Article <1026jdl$g70$1@reader1.panix.com>

Deutsch English Français Italiano
<1026jdl$g70$1@reader1.panix.com>

View for Bookmarking (what is this?)
Look up another Usenet article
Path: news.eternal-september.org!eternal-september.org!feeder3.eternal-september.org!panix!.POSTED.spitfire.i.gajendra.net!not-for-mail
From: cross@spitfire.i.gajendra.net (Dan Cross)
Newsgroups: comp.unix.shell
Subject: Re: Bad performance of back-references
Date: Mon, 9 Jun 2025 12:17:57 -0000 (UTC)
Organization: PANIX Public Access Internet and UNIX, NYC
Message-ID: <1026jdl$g70$1@reader1.panix.com>
References: <101hfq7$22v3c$1@dont-email.me> <101hjas$242rp$1@dont-email.me> <101k1dp$96v$1@reader1.panix.com> <1022c30$3cdq3$1@dont-email.me>
Injection-Date: Mon, 9 Jun 2025 12:17:57 -0000 (UTC)
Injection-Info: reader1.panix.com; posting-host="spitfire.i.gajendra.net:166.84.136.80";
	logging-data="16608"; mail-complaints-to="abuse@panix.com"
X-Newsreader: trn 4.0-test77 (Sep 1, 2010)
Originator: cross@spitfire.i.gajendra.net (Dan Cross)

In article <1022c30$3cdq3$1@dont-email.me>,
Janis Papanagnou  <janis_papanagnou+ng@hotmail.com> wrote:
>On 02.06.2025 13:20, Dan Cross wrote:
>> In article <101hjas$242rp$1@dont-email.me>,
>> Janis Papanagnou  <janis_papanagnou+ng@hotmail.com> wrote:
>>> On 01.06.2025 14:52, Dan Cross wrote:
>>>> In article <101hfq7$22v3c$1@dont-email.me>,
>>>> Janis Papanagnou  <janis_papanagnou+ng@hotmail.com> wrote:
>>>>> In a recent application case I used back-references to find duplicate
>>>>> strings in large data sets.
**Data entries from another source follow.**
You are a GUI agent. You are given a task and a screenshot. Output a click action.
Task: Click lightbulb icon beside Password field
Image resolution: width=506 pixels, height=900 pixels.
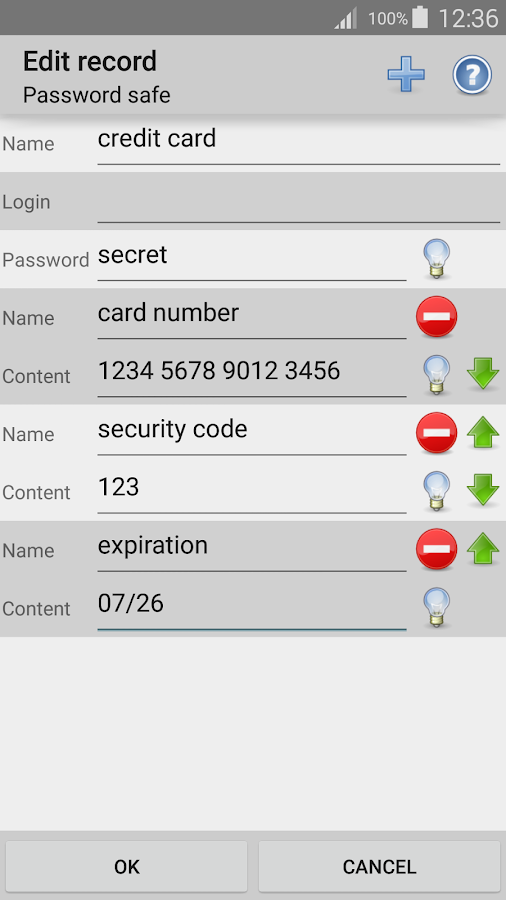pos(437,259)
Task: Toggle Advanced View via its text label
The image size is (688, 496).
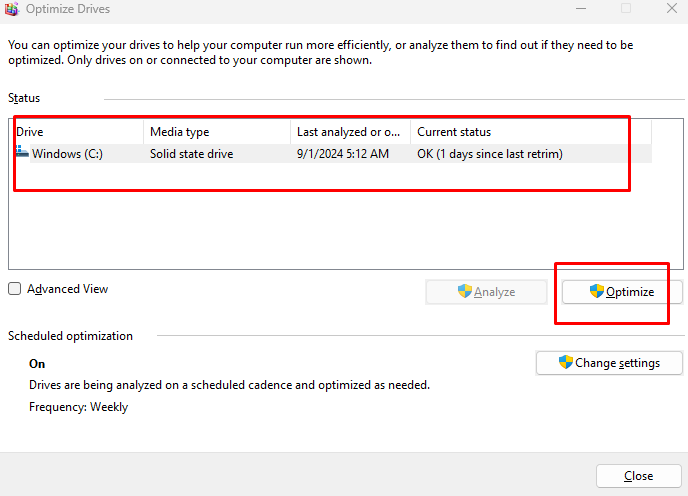Action: tap(67, 289)
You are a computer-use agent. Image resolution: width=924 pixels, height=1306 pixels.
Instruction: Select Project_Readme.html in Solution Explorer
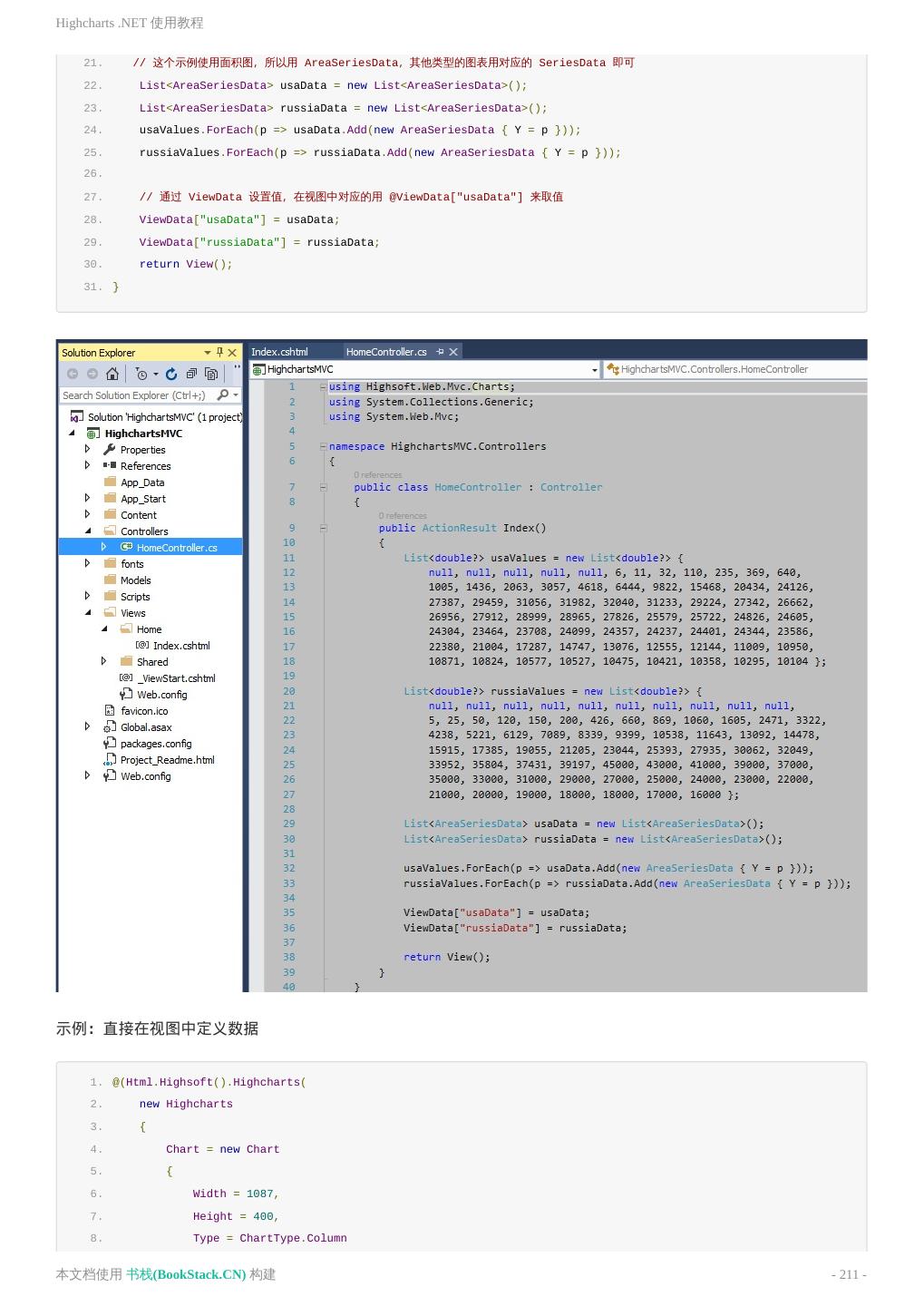(167, 760)
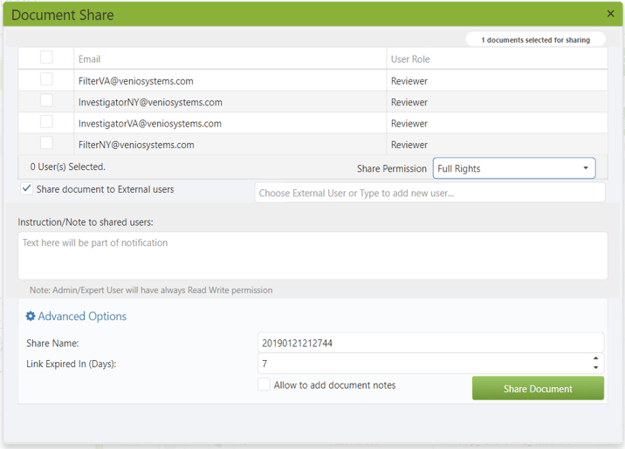
Task: Uncheck Share document to External users
Action: [26, 188]
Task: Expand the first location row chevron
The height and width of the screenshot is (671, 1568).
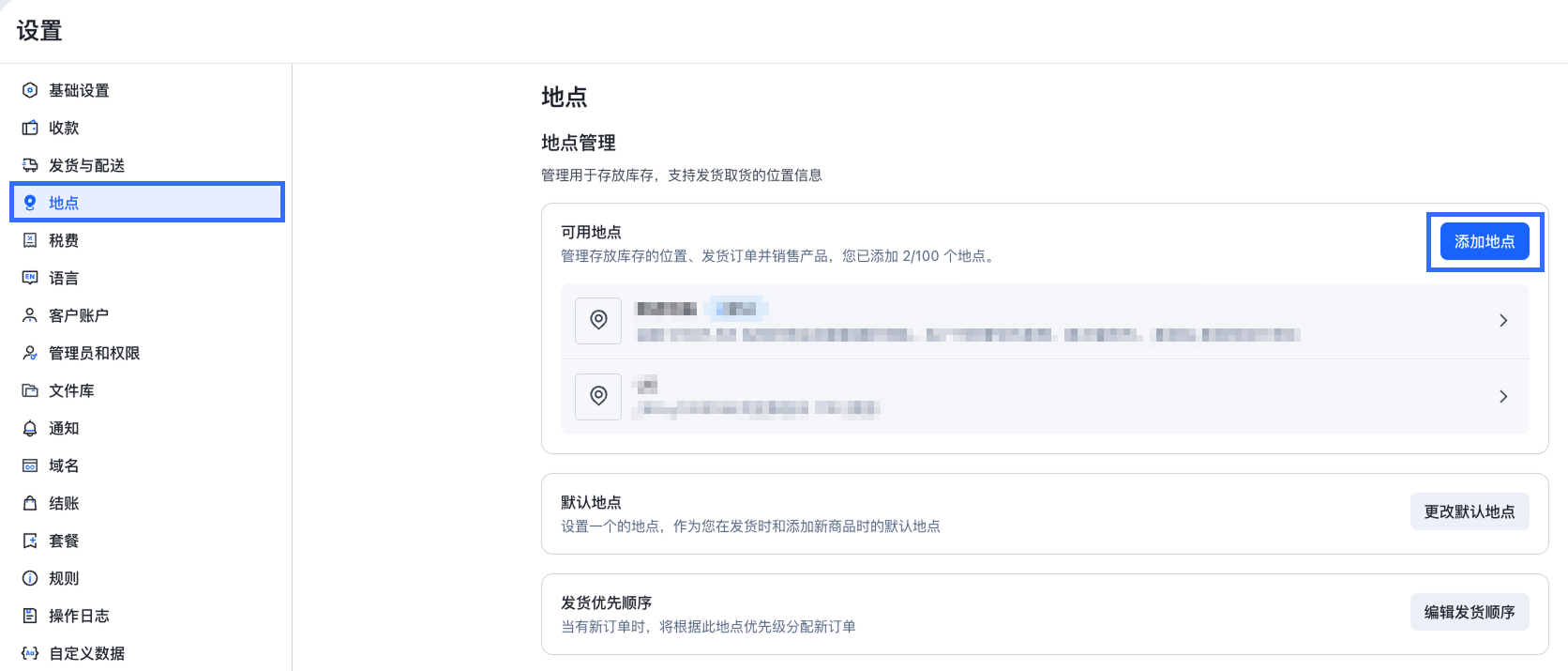Action: click(1503, 321)
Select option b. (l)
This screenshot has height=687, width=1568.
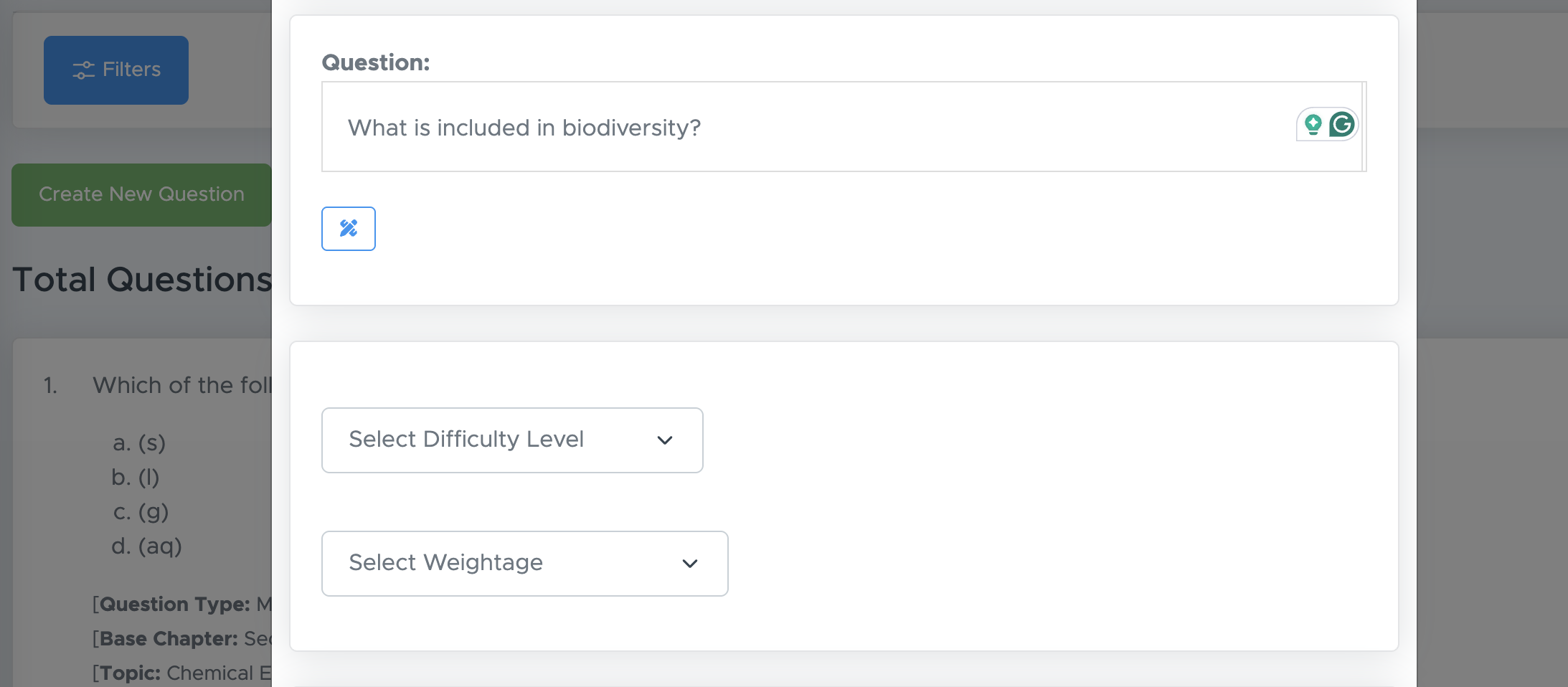(x=136, y=478)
I tested that with grep as in
>>>>>
>>>>>  grep -E -o '(.{42}).*\1'
>>>>>
>>>>> While this is obviously a neat way to formulate and solve the task in
>>>>> principle it is impractical for performance reasons.[*]
>>>>>
>>>>> Applied on my MB sized data the task did not terminate and I killed
>>>>> the process after a day.
>>>>>
>>>>> I also implemented the desired function explicitly (using two nested
>>>>> loops) in a couple of languages (interpreted or compiled). All those
>>>>> hand-crafted and non-optimized implementations terminated and did
>>>>> that within minutes or up to only few hours (depending on the pattern
>>>>> length).
>>>>>
>>>>> My astonishment is why the back-reference implementation performs so
>>>>> badly here with 'grep'.
>>>>>
>>>>> Janis
>>>>>
>>>>> [*] Note: Back-references are not from the Regular Expression functions
>>>>> class so they cannot be done in O(N) or O(N+K); so I don't expect this
>>>>> complexity where I use them. This is not the question here, just to be
>>>>> clear.
>>>>
>>>> Your results don't surprise me in the the least.
>>>>
>>>> First, "back references" make "regular expressions" not regular,
>>>> in the formal sense sense that they are no longer isomorphic to
>>>> deterministic finite automata or their NDFA simulations.
>>>
>>> I'm surprised you give me that answer since with my footnote
>>> above I explicitly intended to exactly prevent focusing on
>>> or distracting about this already known fact.
>> 
>> Oh, sorry; I missed the footnote.  It's odd, because that really
>> is the question in some sense.
>
>Yes, of course. It's just the magnitude that is so frustrating,
>especially in comparison to other solutions. (See below.)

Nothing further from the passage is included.